文書セグメント.
····················

叱る・閉じ込める・急に突き放す──逆効果になる行動一覧
犬の依存行動に対して、叱ったり罰を与えたりすることは完全に逆効果です。
犬が不安で鳴いているときや、飼い主にしがみついているときに叱ると、犬はさらに不安が増し、問題行動がエスカレートします。なぜなら、犬は「なぜ叱られているのか」を理解できず、ただ飼い主との関係に混乱と不安を感じるだけだからです。
また、急に突き放す行動も危険です。
今まで四六時中一緒にいたのに、突然長時間の留守番をさせたり、冷たく接したりすると、犬は混乱し、極度のストレスを感じます。これは、依存を治すどころか、分離不安症を引き起こす可能性さえあるのです。
さらに、閉じ込めることも推奨できません。
クレートやケージに無理やり閉じ込めて外出すると、犬はその場所を「嫌な場所」「閉じ込められる場所」として認識してしまいます。本来、クレートは犬にとって安心できる場所であるべきですが、罰として使うとその意味が失われてしまうでしょう。
依存の改善には、罰ではなく、段階的なトレーニングと愛情が必要です!
さらに知りたい人のためのガイド:分離不安症・留守番トレーニング・専門家への相談目安
ここまで読んでさらに詳しく知りたいという方のために、より専門的な情報をまとめてご紹介していきます。
分離不安症の詳しい特徴、留守番トレーニングの具体的な進め方、専門家への相談タイミング、そしてトレーナー選びのポイントまで取り上げていきます。愛犬の状態に応じて、必要な情報を参考にしてみてください!
分離不安症の特徴と判定ポイント
分離不安症には、いくつかの明確な特徴があります。
まず、飼い主の外出前から激しいストレス反応が見られることです。鍵を持つ音、靴を履く動作など、外出の兆候を察知しただけで、震え、よだれ、パニック状態になるのが典型的でしょう。また、飼い主が外出しようとすると、必死に阻止しようとしたり、ドアの前で立ちはだかったりする行動も見られます。
次に、留守番中の破壊行動や自傷行為が挙げられます。
家具を破壊する、ドアや窓を引っ掻く、自分の足や尾を舐め続けるといった行動が頻繁に起こるのです。さらに、長時間の吠え続けや遠吠え、排泄の失敗(特に飼い主のベッドや衣類への粗相)も特徴的な症状といえます。
加えて、身体症状が現れることもあります。
下痢、嘔吐、食欲不振、過度のよだれ、呼吸が荒くなるなど、明らかに体調に影響が出ているケースです。これらの症状が複数当てはまり、飼い主がいないときにのみ現れる場合、分離不安症の可能性が高いと判断できます!

····················

実行タスク. 上の犬の依存行動についての文章から、「さらに、閉じ込めることも推奨できません。」から「依存の改善には、罰ではなく、段階的なトレーニングと愛情が必要です!」までを両端も含めてそのまま出力すること。

与えられたデータ.

····················

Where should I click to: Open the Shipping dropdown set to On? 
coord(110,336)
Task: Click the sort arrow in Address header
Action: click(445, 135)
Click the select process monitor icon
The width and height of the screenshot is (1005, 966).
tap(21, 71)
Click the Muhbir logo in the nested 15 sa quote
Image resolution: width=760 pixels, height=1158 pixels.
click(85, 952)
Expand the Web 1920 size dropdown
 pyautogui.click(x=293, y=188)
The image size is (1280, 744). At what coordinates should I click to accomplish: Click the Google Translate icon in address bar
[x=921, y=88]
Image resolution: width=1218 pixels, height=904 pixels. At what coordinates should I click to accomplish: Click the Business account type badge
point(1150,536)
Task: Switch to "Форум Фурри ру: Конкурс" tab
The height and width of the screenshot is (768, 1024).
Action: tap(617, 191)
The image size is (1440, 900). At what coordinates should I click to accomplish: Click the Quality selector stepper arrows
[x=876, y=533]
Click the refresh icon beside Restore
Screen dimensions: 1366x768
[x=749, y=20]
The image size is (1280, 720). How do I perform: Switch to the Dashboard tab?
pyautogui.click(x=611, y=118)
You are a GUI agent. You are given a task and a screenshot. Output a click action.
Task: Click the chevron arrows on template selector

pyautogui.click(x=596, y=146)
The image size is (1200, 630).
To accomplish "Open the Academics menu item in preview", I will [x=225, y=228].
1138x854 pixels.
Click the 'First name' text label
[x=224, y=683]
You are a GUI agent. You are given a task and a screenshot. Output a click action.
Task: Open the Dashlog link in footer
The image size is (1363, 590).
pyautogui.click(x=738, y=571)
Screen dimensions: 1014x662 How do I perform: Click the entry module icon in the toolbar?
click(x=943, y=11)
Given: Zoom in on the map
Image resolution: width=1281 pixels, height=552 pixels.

····················

タスク出力.
さらに、閉じ込めることも推奨できません。
クレートやケージに無理やり閉じ込めて外出すると、犬はその場所を「嫌な場所」「閉じ込められる場所」として認識してしまいます。本来、クレートは犬にとって安心できる場所であるべきですが、罰として使うとその意味が失われてしまうでしょう。
依存の改善には、罰ではなく、段階的なトレーニングと愛情が必要です!